Brotherly love: Illness makes sophomore cherish time left

Story by Brianna Sellers

There are three things that nobody ever wants to hear. One: “We need to break up.” Two: “You can’t do it.” Three: “We need to talk.” The talks I’m used to are usually about me getting in trouble or something about grades. I had no idea that this “talk” was far more serious.

As I made my way upstairs to face my parents, I thought to myself, “What did I do this time?” My mom and dad called me and my brother into their bedroom as soon as I got home from church. I was certain that I was about to get chewed out for something I did or didn’t do. When I walked inside, my mom’s face was crimson red. Cheeks stained with tears. I knew something was wrong, but I didn’t want to know what.

My parents went to Children’s Hospital in Little Rock, Arkansas, with my 5-year-old brother Bryce on Sept. 22. We had known that something was wrong with him; he had never been able to run, jump or climb–things that kids his age should be doing. My family had been to numerous doctor appointments and therapies in the past, but nothing seemed to work or help. Everything kept getting worse. We thought that maybe he was just a late bloomer and that he would develop those things later. The more we tried not to worry, we ended up worrying more.

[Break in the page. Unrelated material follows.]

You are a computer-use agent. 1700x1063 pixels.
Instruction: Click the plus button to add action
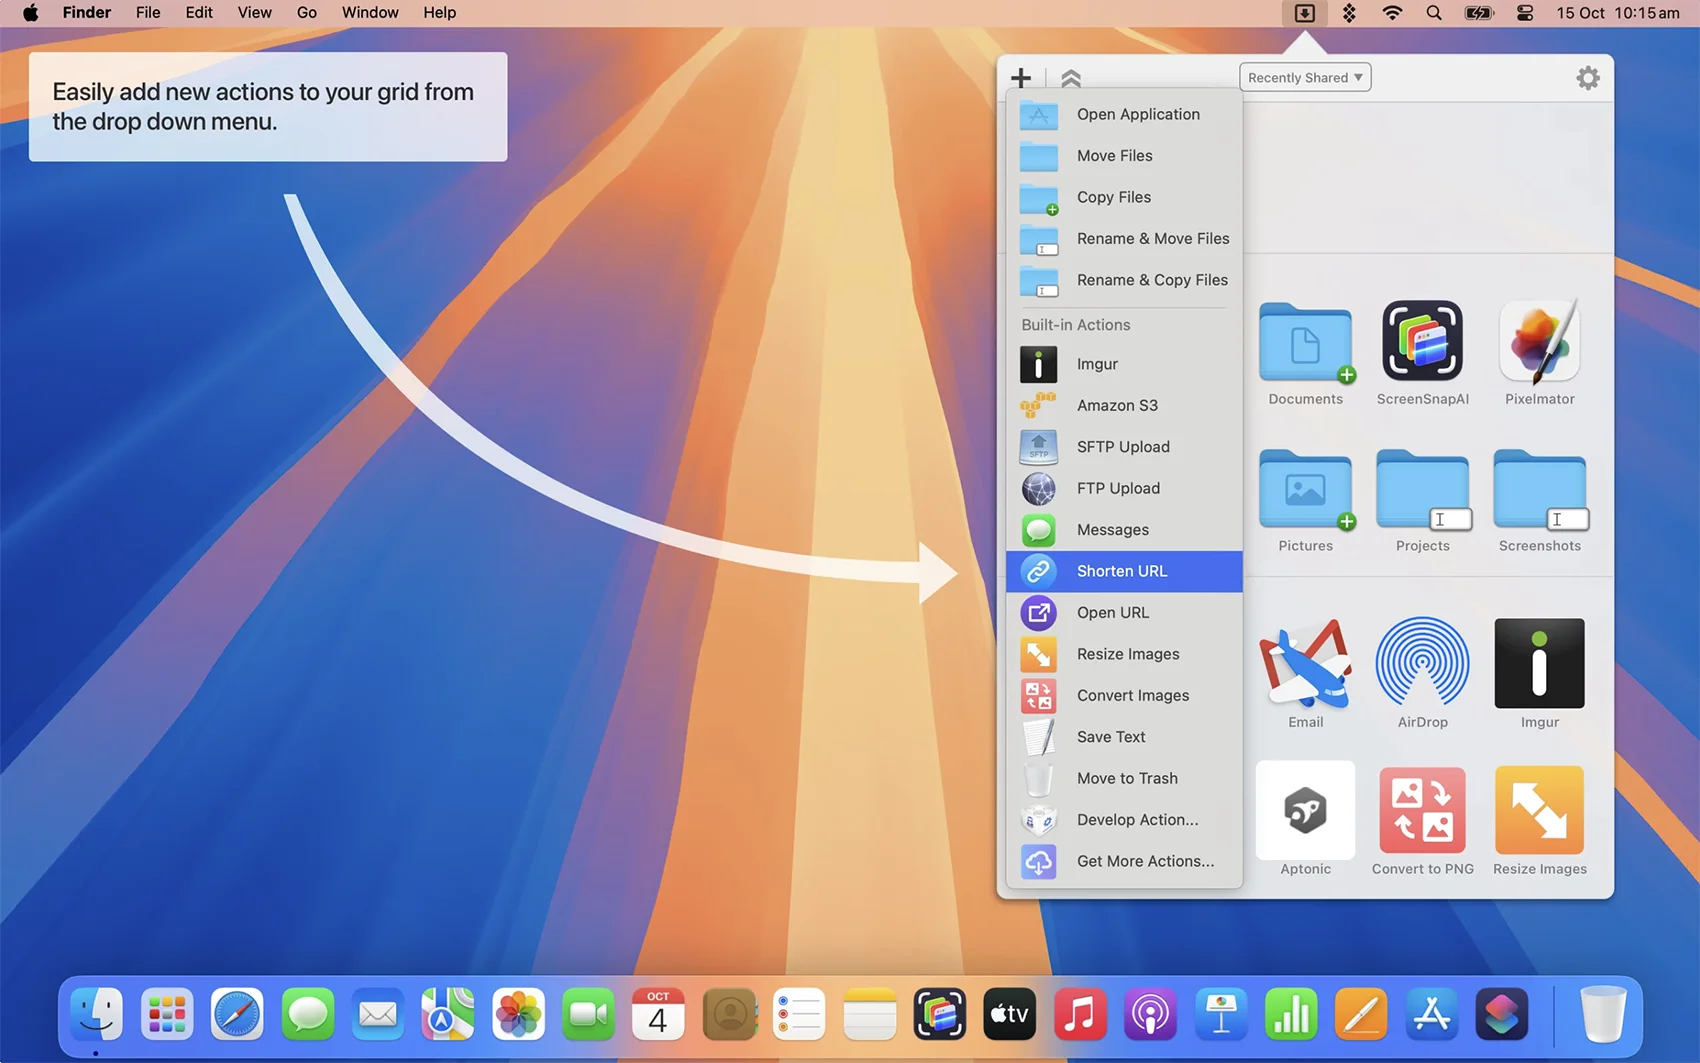tap(1020, 78)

We sat in silence for a few minutes. Neither of my parents wanted to speak first. Finally the words came out of my mom’s mouth. My baby brother had been diagnosed with Muscular Dystrophy. My dad is always the tough one out of my family. The look on his face was miserable–heartbreaking. He tried to hold it all back, but nothing stopped those tears. Not once, had I ever seen this look on his face. I had never seen him completely breakdown.

The strange part was that I wasn’t able to cry. I felt like I needed to, though. It just, hadn’t exactly “hit” me yet. I wasn’t sure what Muscular Dystrophy was, but I definitely knew it was something extreme.

Muscular Dystrophy is not something that someone can catch. It is not something that can be cured. There is no way to stop it. It is a
weakness in the bones and a loss of muscular tissue that worsens over time. There are nine different types of the disease. My brother has Duchenne, the most severe kind. Doctors predict that he will not live past his mid-teens, but it could be less than that, depending on how much worse it gets. On the rate it’s going now, it doesn’t look too good. He’s already having trouble walking, which will soon result in leg braces, and eventually a wheelchair.

Bryce has never been a “typical kid,” but he might be one of the brightest ones his age. He was able to read, write and draw before most of the kids in his class, and he always wants to learn new things. He gets frustrated easily, though. He knows that he can’t do things that other kids can do. He tries so hard to do those simple things, and every time he fails, he gets more discouraged, a reason why he keeps himself secluded from most kids. Even though to most people he is different, he is normal in my eyes. He has his difficulties just like everyone else in the world. He has two eyes, two feet, and a heart of gold. He will brighten up any one’s day and is full of love. Maybe he does things a little differently; everyone does. It’s what makes him unique.

It absolutely breaks my heart to know I don’t have much longer with him. It may seem like a long way away, but in reality, it’s close enough to touch. I’ve realized that time is precious and you have to spend it as wisely as possible. It’s overwhelming because everything is happening at once and makes me want to cry all the time. I know I’m supposed to stay strong and lift him up, but at times, it’s hard. I always ask myself, “What did my family do to deserve this? Why is this happening now?” After everything my family has been through, I don’t understand why problems keep piling up. It seems like there is always, something. Though, I have to remember that this is just as painful for him as it is for me.
From now on, there are going to be more and more talks. Most of them are going to be those “talks” I won’t want to hear, but I have to realize that they’re part of life. Bad things happen to good people, and you have to learn to face those bad things, head-on. I have to trust there is a reason for all of this and keep loving him. No matter what, Bryce will leave an imprint on my life–forever.